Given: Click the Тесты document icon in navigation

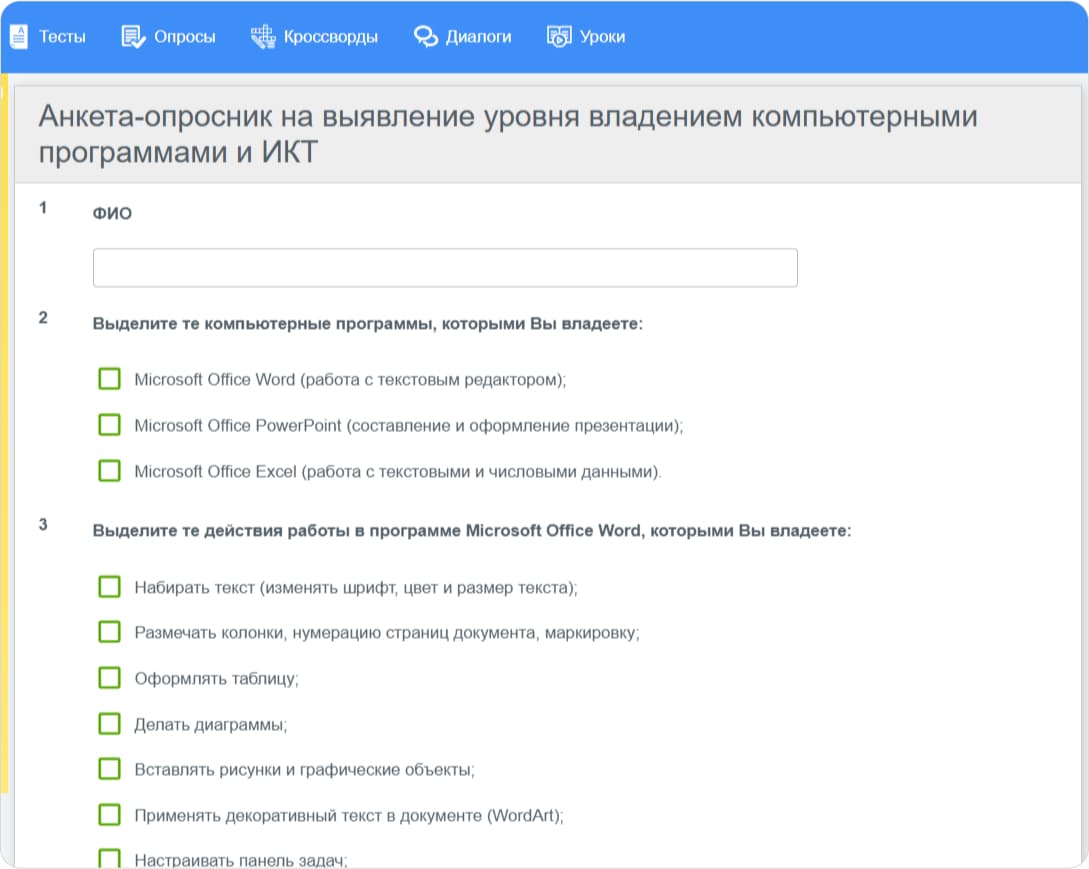Looking at the screenshot, I should tap(18, 35).
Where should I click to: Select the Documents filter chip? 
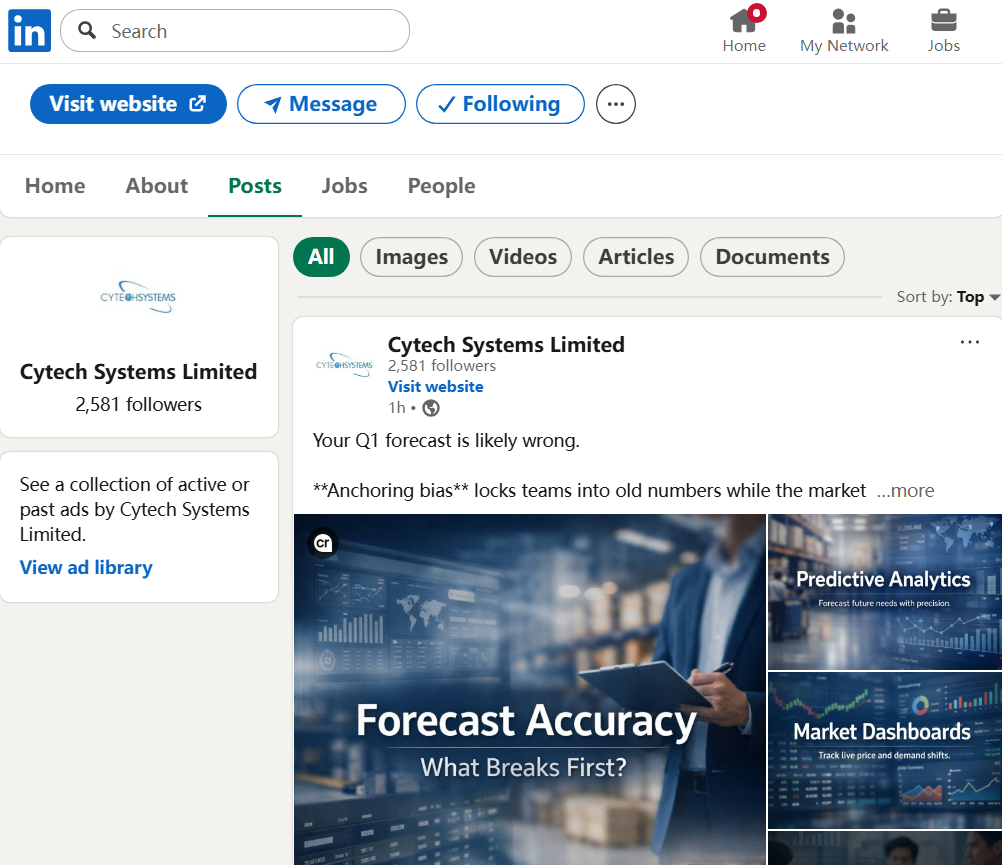point(772,257)
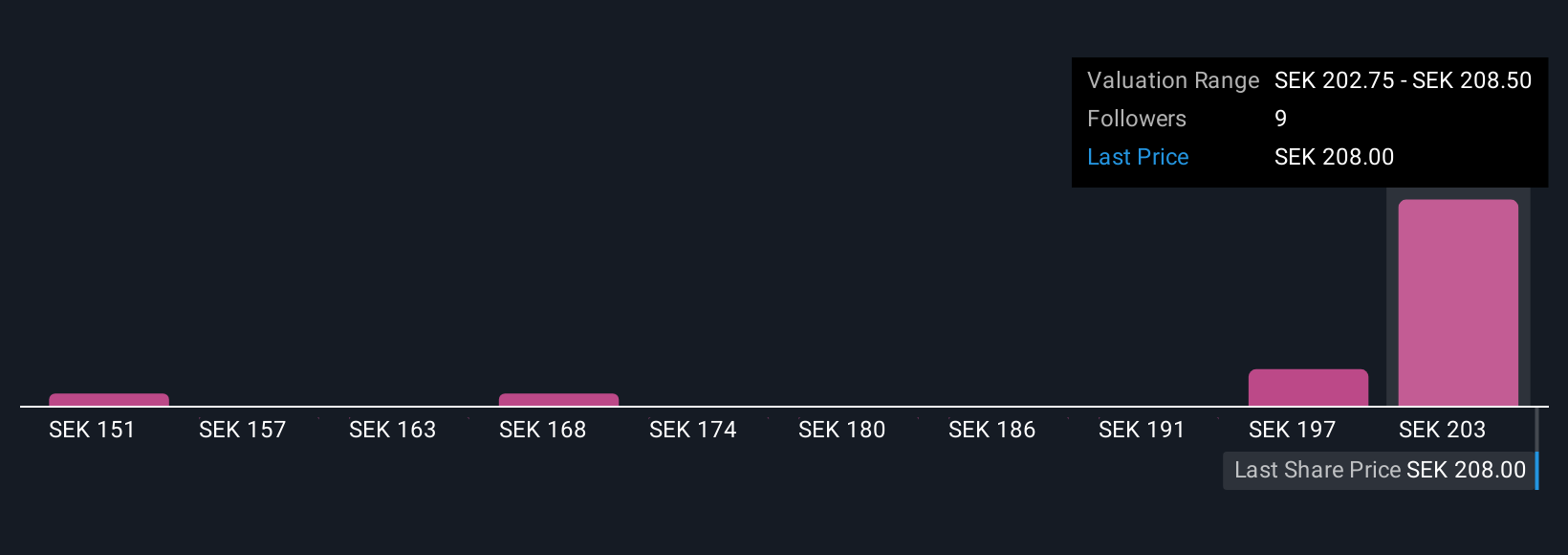The height and width of the screenshot is (555, 1568).
Task: Click the SEK 197 valuation bar
Action: (1308, 388)
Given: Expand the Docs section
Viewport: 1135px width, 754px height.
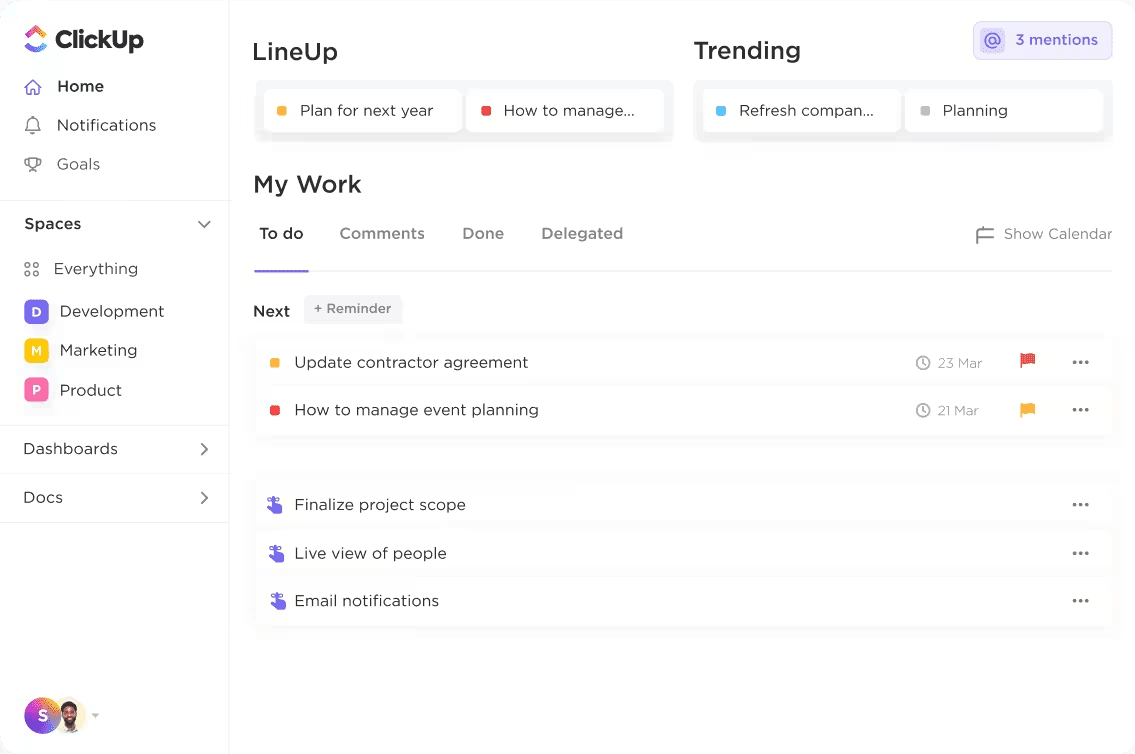Looking at the screenshot, I should click(204, 497).
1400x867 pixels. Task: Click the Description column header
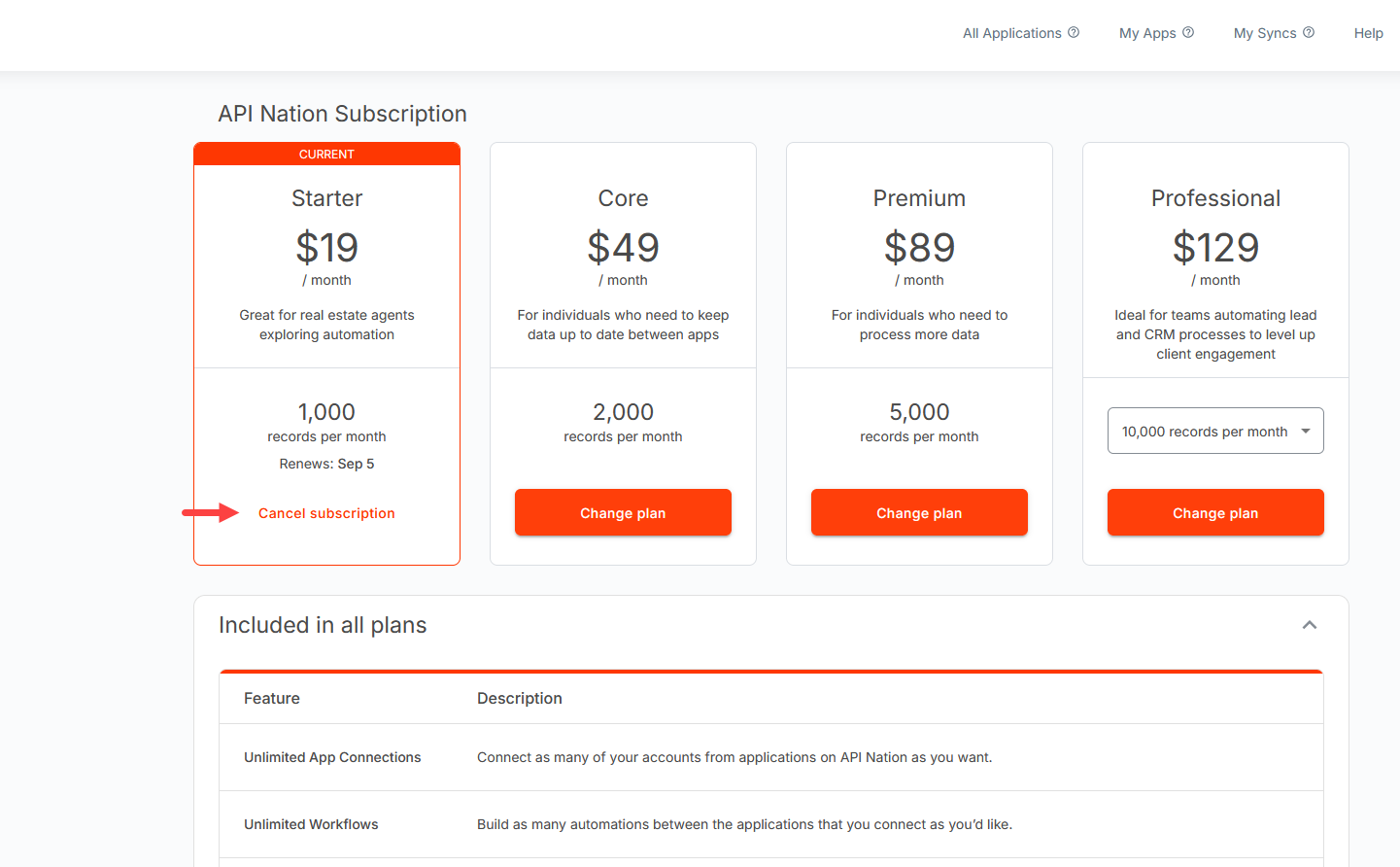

------------------------------------------------

▶ WHAT IS EXPECTED
The copy you write must hold every record verbatim and none of the pictures.

▶ ANSWER SECTION
Given: Click the Тесты document icon in navigation

Looking at the screenshot, I should tap(18, 35).
Where should I click to: Select the Documents filter chip? 
point(772,257)
The height and width of the screenshot is (555, 1568).
Task: Click the SEK 197 valuation bar
Action: (1308, 388)
Given: Expand the Docs section
Viewport: 1135px width, 754px height.
Looking at the screenshot, I should click(204, 497).
1400x867 pixels. Task: Click the Description column header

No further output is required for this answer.